One YouTuber Tried To Live A "Normal Life" In Cyberpunk 2077, And It Broke Him

We all think we want to live in Night City until we remember that without main character plot armor, it’s just a dystopia that smells like urine and burning chrome.

Usually, when I boot up Cyberpunk 2077, I am a cyber-god. I double-jump over buildings, hack brains with my mind, and drive cars that cost more than the GDP of a small nation. But YouTuber Any Austin (who is rapidly becoming the David Attenborough of video game suffering) decided to try something different.

He asked a simple question: Can you live a normal, boring life in Night City?

The answer is yes. The cost, however, is your sanity.

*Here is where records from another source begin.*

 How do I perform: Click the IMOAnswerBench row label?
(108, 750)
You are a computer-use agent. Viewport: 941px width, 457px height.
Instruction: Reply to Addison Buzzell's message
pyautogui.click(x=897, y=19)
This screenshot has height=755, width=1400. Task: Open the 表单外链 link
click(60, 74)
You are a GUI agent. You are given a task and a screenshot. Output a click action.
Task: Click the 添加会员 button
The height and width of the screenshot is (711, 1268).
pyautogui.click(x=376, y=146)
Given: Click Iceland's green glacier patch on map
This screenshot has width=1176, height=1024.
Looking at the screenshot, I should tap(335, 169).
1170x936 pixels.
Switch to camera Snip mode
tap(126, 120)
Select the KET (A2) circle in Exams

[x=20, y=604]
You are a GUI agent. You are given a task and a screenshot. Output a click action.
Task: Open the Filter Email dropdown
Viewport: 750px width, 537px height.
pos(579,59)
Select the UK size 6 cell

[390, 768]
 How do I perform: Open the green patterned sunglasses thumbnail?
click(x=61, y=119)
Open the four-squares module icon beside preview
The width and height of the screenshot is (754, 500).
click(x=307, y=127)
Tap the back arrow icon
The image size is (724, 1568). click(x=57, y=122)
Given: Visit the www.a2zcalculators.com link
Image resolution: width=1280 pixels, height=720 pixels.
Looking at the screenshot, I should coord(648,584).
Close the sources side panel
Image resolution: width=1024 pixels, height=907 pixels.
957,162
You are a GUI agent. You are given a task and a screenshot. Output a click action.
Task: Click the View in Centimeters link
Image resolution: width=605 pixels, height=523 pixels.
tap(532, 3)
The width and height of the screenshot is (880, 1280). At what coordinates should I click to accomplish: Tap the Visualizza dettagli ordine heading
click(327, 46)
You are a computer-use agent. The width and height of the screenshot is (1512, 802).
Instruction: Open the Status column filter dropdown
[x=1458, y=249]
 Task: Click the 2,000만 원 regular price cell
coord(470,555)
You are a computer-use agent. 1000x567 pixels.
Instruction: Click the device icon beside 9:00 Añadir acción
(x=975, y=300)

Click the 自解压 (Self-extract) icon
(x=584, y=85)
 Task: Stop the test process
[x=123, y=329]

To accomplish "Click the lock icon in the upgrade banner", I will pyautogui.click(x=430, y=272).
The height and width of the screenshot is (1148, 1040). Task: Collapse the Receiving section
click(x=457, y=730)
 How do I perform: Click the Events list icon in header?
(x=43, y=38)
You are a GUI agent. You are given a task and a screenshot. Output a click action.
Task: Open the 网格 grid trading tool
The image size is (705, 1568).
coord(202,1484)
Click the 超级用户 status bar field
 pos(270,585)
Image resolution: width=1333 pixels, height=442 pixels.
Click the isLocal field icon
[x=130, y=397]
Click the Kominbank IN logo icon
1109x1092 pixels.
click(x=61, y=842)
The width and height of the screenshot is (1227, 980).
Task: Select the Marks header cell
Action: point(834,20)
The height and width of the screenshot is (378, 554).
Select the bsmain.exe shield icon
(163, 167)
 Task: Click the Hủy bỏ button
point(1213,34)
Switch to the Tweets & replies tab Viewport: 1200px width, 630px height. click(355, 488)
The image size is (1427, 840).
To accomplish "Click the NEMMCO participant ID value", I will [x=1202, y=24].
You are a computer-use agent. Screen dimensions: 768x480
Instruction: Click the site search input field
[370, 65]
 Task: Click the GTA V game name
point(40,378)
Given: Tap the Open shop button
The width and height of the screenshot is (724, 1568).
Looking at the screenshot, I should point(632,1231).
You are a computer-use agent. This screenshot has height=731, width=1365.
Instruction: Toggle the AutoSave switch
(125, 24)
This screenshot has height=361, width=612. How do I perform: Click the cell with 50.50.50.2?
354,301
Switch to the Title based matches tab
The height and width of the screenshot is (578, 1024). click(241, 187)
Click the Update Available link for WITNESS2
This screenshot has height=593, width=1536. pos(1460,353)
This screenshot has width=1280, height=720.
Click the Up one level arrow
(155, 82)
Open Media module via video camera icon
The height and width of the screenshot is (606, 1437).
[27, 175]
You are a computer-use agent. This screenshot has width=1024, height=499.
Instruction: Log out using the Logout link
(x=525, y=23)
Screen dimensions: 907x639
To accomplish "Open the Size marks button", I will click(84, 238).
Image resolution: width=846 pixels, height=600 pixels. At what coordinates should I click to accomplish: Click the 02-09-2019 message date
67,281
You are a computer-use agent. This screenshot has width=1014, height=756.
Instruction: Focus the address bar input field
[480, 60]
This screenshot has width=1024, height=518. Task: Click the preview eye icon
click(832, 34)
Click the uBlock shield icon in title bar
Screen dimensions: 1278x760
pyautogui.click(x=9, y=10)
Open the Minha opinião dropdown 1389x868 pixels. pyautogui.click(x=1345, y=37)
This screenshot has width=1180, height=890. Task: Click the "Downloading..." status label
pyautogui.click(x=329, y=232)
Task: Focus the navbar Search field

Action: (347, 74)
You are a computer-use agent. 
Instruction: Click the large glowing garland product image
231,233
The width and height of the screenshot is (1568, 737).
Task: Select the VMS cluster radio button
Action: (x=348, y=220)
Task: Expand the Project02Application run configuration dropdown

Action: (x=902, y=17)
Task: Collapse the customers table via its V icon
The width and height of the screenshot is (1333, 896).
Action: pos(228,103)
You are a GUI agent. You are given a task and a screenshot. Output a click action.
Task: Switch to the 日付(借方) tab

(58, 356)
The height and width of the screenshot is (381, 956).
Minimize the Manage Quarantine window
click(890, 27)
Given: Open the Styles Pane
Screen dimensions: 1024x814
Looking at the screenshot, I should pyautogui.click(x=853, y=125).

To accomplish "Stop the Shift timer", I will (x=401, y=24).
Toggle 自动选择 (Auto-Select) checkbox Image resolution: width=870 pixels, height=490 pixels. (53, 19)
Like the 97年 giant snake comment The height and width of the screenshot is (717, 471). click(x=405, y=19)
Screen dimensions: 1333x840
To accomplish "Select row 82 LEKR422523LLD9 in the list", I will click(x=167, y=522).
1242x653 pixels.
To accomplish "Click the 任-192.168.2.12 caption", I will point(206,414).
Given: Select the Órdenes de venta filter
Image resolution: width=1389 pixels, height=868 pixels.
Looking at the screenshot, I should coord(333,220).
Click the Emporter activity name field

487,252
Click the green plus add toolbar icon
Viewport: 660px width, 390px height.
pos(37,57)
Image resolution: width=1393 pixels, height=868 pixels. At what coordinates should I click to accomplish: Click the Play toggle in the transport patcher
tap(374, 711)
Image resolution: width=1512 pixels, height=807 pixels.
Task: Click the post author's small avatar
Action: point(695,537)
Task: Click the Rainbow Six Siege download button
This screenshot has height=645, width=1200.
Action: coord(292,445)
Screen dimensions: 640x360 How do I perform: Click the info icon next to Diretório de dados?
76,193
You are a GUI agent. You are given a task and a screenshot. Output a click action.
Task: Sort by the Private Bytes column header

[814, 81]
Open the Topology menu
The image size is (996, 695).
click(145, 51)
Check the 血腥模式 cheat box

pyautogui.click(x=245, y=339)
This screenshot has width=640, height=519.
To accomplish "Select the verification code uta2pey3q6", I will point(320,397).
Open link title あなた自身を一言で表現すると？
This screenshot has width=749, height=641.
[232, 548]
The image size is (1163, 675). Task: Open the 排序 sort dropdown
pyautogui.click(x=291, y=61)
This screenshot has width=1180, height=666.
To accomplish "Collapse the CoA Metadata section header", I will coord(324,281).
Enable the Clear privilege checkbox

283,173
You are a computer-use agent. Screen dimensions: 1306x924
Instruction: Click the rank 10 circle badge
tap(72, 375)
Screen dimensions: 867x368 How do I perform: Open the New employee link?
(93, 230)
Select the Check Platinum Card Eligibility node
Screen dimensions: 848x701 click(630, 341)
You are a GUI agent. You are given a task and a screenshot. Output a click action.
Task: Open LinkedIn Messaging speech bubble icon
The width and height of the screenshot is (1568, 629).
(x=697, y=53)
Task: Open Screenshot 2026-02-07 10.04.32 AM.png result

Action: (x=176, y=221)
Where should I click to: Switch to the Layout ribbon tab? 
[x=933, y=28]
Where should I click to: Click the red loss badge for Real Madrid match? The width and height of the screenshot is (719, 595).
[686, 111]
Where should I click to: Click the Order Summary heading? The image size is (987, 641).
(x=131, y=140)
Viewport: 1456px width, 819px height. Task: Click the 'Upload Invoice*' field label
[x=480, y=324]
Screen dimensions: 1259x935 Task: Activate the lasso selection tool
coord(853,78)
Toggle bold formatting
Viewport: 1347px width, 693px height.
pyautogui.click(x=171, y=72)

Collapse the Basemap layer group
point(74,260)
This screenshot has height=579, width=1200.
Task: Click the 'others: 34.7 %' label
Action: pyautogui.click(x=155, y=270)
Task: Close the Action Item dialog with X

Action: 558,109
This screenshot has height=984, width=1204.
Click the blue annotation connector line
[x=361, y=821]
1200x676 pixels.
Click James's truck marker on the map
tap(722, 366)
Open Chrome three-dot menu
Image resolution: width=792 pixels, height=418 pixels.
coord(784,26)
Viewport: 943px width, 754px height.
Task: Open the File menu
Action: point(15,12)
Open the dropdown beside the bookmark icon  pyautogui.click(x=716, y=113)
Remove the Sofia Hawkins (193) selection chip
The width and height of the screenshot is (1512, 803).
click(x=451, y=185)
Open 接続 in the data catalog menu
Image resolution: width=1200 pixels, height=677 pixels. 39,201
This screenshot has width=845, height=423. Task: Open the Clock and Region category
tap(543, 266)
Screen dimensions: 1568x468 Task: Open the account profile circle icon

Austin went far beyond simple roleplay. He subjected himself to a torture method masquerading as a "challenge run." He committed to a full 7-day week (about 21 real-time hours) played in a single sitting. No quests. No violence. Just a job, a commute, and the crushing weight of capitalism.

The Wage Slave Protocol

To make sure he truly felt the pain of the working class, Austin set up some ground rules that border on masochism. He refused to fake the eating animations. He actually synchronized his real-life biological needs with his character.

Since in-game time moves 8x faster than real time, the math got weird.

THE RULES OF ENGAGEMENT

The self-imposed restrictions that turned a fun RPG into a survival horror.

THE RULE THE REALITY
The Diet He only eats when his character eats. Because of the time dilation, he consumes 1/8th of a real food portion. Yes, he ate 1/8th of a burrito.
The Job A server at "The Ginger Panda." 12-hour shifts (noon to midnight). This means standing in one spot for 90 real-time minutes doing absolutely nothing.
The Commute No fast travel. Fast travel is for rich mercs. Normal people take the NCART train or walk and hope they don't get shot.

Staring Into The Void (And Naming It Chloe)

The challenge itself is grueling. But the way the human brain tries to find meaning in nothingness is the truly fascinating part.

Austin spends hours standing in a small noodle shop called The Ginger Panda. There are no mini-games. There is no "serve customer" prompt. He just stands there. To keep from losing his mind, he starts observing the NPCs with a level of detail that is honestly terrifying.

He names the line cook "Lucille." When the NPC model swaps out the next day for a blue-haired woman, he names her "Chloe." Chloe becomes his work bestie. He invents entire conversations and emotional arcs based on glitches and idle animations.

At one point, he has a mental breakdown over a customer whose elbows glitch out of her body. He rants about "telepathic flesh." This is the kind of madness that only sets in when you have been awake for 15 hours staring at a low-poly dumpling texture.

The Tragedy of Day 7

The experiment ends with a twist that feels scripted. It isn't. It is purely the result of Cyberpunk's chaotic systems.

On his final day, Austin is heartbroken because Chloe isn't at work. He genuinely misses this collection of pixels. But on his walk home, he stops at a street stall and sees her. The game reused her character model for a different vendor.

In his exhausted, delirious state, he creates a narrative. She didn't disappear. She just got a new job! He runs up to "talk" to her.

But this is Cyberpunk. There is no "talk" button for random vendors. There is only a "Heavy Attack" button.

In his excitement, he accidentally punches a customer in the back of the head. Chloe cowers in terror. The police are called. His 7-day streak of being a law-abiding citizen evaporates in a millisecond because he tried to say hello to a friend who doesn't exist.

It is the perfect ending. It proves that you can try to live a normal life in Night City, but the city (and the game engine) won't let you.